Scaling Plans¶

This guide explains exactly how AVD scaling plans work — what Azure resource gets deployed, how the autoscaler evaluates capacity every 15 minutes, what happens in each of the four schedule phases, the difference between the two load-balancing algorithms, and how each IaC tool implements it.

Why Scaling Plans Exist¶

AVD session hosts are VMs. VMs cost money when they're running, even if nobody is using them. A scaling plan tells the AVD service: "At 7 AM, start turning on hosts. At 9 AM, make sure there's plenty of capacity. At 5 PM, start draining users and shutting down hosts. Overnight, keep just a handful running."

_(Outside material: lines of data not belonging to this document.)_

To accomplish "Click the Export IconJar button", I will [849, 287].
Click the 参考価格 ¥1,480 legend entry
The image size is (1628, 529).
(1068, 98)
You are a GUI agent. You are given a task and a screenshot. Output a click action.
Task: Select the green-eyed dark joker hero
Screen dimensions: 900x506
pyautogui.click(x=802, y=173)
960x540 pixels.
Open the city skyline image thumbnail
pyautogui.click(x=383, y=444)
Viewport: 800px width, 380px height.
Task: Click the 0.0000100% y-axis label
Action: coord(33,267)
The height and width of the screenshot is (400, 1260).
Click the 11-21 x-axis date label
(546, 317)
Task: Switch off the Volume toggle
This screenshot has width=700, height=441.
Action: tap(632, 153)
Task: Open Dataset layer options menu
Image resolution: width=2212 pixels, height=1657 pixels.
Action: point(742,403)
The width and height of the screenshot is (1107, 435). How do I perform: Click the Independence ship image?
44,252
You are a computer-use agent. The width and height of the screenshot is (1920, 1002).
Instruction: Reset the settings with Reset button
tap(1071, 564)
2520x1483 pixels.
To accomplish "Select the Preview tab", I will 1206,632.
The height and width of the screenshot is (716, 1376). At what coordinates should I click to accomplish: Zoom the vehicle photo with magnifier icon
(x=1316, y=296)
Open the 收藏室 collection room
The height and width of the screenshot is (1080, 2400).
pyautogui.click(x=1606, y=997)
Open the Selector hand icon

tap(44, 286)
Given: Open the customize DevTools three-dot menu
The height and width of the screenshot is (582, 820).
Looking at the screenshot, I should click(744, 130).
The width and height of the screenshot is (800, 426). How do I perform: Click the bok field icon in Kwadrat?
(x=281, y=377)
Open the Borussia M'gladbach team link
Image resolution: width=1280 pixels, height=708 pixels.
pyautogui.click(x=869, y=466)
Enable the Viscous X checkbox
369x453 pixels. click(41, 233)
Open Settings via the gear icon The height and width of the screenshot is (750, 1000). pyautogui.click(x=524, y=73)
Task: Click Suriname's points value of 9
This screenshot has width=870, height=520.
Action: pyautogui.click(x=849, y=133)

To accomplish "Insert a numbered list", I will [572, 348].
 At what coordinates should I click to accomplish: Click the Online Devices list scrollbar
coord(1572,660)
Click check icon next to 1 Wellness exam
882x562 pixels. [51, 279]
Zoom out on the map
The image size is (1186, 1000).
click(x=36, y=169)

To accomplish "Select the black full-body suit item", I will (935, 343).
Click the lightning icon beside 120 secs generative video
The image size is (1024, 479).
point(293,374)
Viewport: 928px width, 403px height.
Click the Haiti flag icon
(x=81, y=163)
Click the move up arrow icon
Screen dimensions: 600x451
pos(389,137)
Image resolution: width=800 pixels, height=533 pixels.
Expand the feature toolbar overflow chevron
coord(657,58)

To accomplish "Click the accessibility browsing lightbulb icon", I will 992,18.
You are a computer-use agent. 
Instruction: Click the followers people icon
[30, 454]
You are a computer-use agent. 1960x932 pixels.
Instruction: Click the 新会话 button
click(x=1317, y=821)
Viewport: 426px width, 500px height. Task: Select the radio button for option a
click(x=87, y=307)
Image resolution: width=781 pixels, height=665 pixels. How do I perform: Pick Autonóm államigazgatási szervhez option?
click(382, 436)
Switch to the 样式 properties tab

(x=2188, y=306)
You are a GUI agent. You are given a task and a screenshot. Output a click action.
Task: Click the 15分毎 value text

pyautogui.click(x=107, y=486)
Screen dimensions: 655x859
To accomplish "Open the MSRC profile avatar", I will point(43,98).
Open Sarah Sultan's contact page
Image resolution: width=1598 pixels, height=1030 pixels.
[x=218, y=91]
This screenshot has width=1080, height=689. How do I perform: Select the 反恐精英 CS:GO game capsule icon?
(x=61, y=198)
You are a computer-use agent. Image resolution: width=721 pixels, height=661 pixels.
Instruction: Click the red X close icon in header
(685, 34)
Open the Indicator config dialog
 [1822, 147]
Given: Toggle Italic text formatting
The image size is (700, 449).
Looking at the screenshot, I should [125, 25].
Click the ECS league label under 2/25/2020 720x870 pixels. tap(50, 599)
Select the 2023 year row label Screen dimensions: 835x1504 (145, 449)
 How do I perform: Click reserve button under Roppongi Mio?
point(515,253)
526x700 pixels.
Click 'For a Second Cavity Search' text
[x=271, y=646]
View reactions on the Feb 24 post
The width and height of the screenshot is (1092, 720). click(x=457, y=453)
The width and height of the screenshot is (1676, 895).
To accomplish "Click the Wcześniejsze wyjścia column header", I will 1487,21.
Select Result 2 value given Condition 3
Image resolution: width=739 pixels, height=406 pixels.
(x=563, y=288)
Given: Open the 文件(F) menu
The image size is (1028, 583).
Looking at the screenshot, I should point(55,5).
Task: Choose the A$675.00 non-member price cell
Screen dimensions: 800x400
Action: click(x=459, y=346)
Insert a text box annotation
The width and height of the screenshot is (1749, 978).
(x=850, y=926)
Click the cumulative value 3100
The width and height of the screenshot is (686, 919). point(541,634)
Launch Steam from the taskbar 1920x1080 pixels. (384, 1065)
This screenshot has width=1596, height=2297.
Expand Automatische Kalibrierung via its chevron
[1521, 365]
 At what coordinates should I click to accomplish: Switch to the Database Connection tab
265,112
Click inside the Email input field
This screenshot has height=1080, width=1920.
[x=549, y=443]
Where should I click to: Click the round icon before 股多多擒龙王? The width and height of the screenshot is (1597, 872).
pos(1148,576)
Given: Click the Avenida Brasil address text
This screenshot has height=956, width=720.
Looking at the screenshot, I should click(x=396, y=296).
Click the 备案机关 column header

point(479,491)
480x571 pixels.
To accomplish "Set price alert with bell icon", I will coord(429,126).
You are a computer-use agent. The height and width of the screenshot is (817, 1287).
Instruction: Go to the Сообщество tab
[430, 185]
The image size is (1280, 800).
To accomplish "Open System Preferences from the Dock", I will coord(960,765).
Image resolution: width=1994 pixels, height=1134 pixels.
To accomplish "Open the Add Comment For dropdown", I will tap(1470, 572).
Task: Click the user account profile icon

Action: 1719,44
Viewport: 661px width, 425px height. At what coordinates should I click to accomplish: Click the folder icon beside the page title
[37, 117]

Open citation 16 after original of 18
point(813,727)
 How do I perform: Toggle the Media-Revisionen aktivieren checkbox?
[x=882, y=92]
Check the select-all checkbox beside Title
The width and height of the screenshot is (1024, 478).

Without a scaling plan, you either leave all hosts running 24/7 (expensive), or manually turn them on and off (error-prone, somebody forgets on Friday).

Scaling Plan Phases & Logic

Open the draw.io source for an editable version.

Pooled vs. Personal

Pooled host pools support full capacity-based autoscaling (this guide's focus). Personal host pools now also support scaling plans, but with a different model — personal scaling plans deallocate VMs based on user session state (signed out / disconnected), not capacity thresholds. This repo's IaC deploys scaling plans only for Pooled pools: count = var.scaling_enabled && var.host_pool_type == "Pooled" ? 1 : 0.

Azure Local Considerations¶

Scaling plans work on Azure Local session hosts — Microsoft explicitly supports both power management autoscaling and Start VM on Connect for session hosts on Azure and Azure Local. However, running on-premises introduces important differences compared to Azure-hosted VMs:

Azure Local-Specific Caveats

Fixed hardware capacity — Unlike Azure, you cannot burst beyond your physical cluster's compute capacity. Design minimum_hosts_pct and capacity thresholds conservatively. If all physical cores are committed, the autoscaler cannot power on additional VMs.
Azure connectivity required — The AVD autoscaler is a cloud-hosted service. It sends power commands through Azure Arc to the on-premises cluster. If the Azure Local cluster loses connectivity to Azure, scaling actions will not execute until the connection is restored.
Power action latency — Starting an Arc-enabled VM on Azure Local involves Azure API → Arc agent → Azure Local cluster → Hyper-V. This may add a few seconds of latency compared to starting an Azure VM directly. Factor this into ramp-up minimum_hosts_pct to pre-warm hosts before peak.
Dynamic autoscaling (preview) is not confirmed for Azure Local — Dynamic autoscaling (which creates/deletes VMs, not just power on/off) is currently only available in Azure. Azure Local VM provisioning requires Arc VM creation with specific logical networks and on-premises images, which the dynamic autoscaler does not support.
Host pool isolation — Azure and Azure Local session hosts cannot be mixed in the same host pool. Create separate host pools per environment.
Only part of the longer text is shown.